Rule number one is that you can’t use your hands.
Australian sepak takraw player Veng Thou explained that the game requires a lot of patience.
âIt’s a huge advantage if you have the flexibility. You have to serve with your foot above your head,â he said.
Besides the impressive aerial maneuvers performed by the athletes, the physical ball makes a very distinctive crunching sound that sets sepak takraw apart from other ball sports.
âThe ball was originally made of bamboo and woven together, so it’s hollow on the inside,â Thou said.
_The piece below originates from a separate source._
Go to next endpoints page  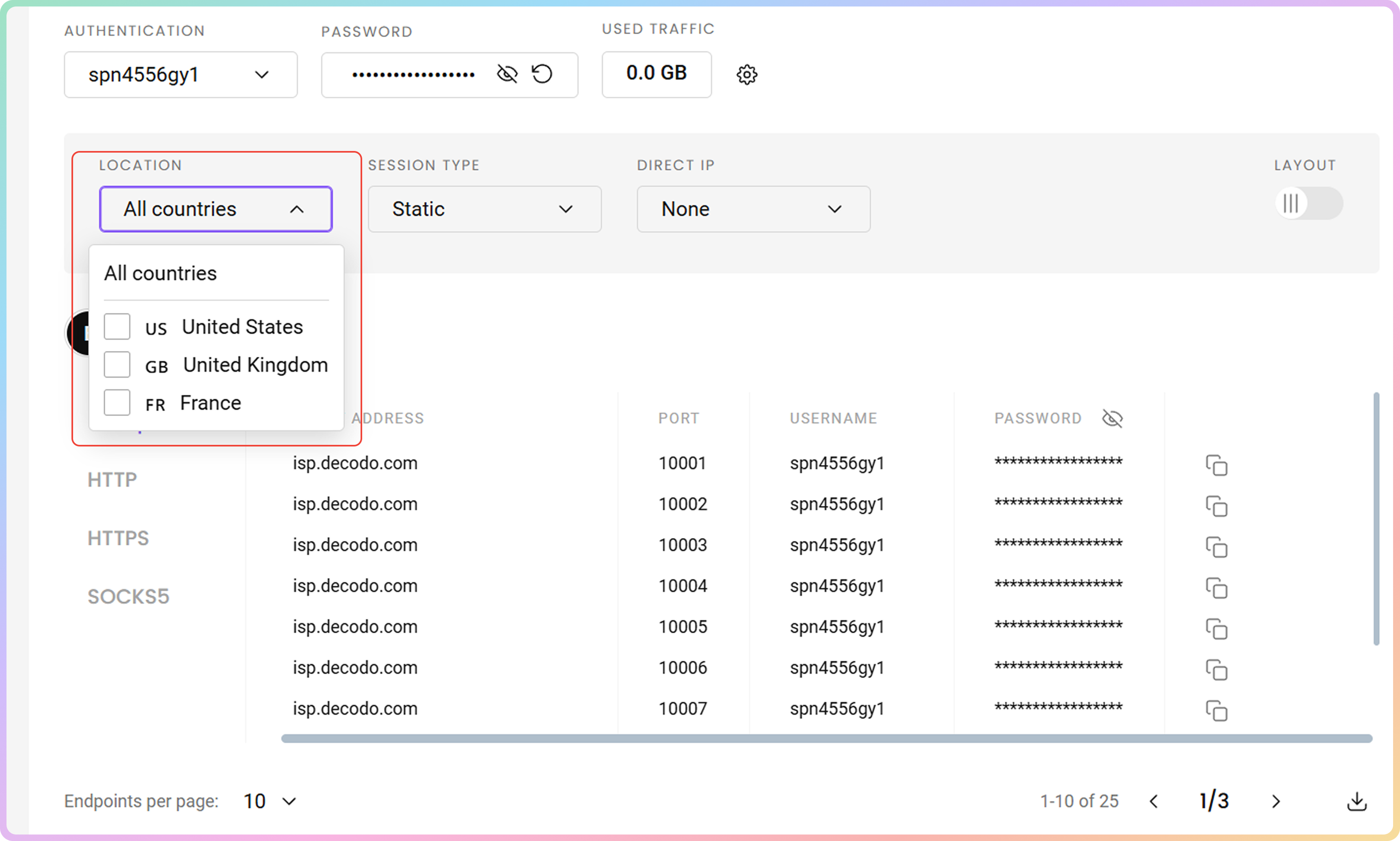[1276, 801]
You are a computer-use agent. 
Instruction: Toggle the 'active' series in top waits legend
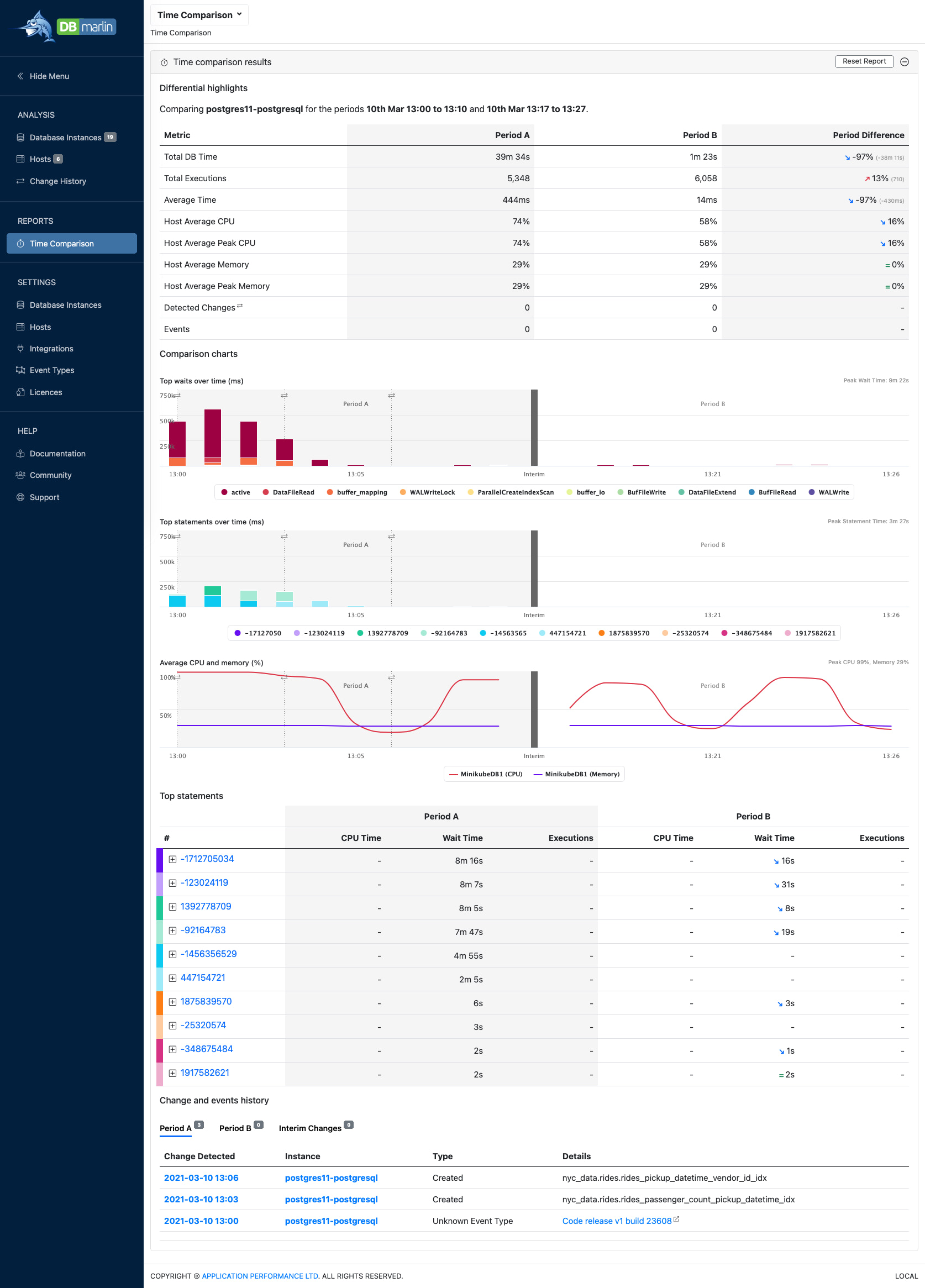[x=235, y=492]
âAs the sport became more popular, the ball evolved. Maybe for the last generation it was just a woven plastic ball, now it has a rubber consistency so there is a lot more to it. grip. ”
âThe sport of the poorâ at the elite level
Originally from Southeast Asia, sepak takraw presents multiple variations across the continent.
However, according to Karen Caballero, president of the Sepak Takraw National Federation in the Philippines and chair of the Southeast Asian Games Federation Women and Sport Committee, the sport is especially special to the Filipino people.
âUntil last year, sepak takraw was our national sport,â she said.
In the southern Philippine islands, children play sepak takraw in almost every community.
However, Ms Caballero said it was recognized as “the sport of the poor”.
She believes that her country’s representation at the Arafura Games and other major international events will provide Filipino children with better opportunities in sport.
âWe recently launched the sepak takraw league of the Philippines and we were surprised to start supporting over 40 clubs across the country,â she said.
Fans are gone wanting more
As the University of Putra Malaysia searched for gold for the men and Indonesia for the women, new takraw fans flocked to the merchandise shelves.
More than 500 woven plastic balls were sold and began to fly in the lobby of the Darwin Convention Center.
“I think we will sell by the end of the day,” said John Newman, whose son Alex is captain of the Australian team.
If sales are any indication of the attractiveness of the sport, sepak takraw has a bright future.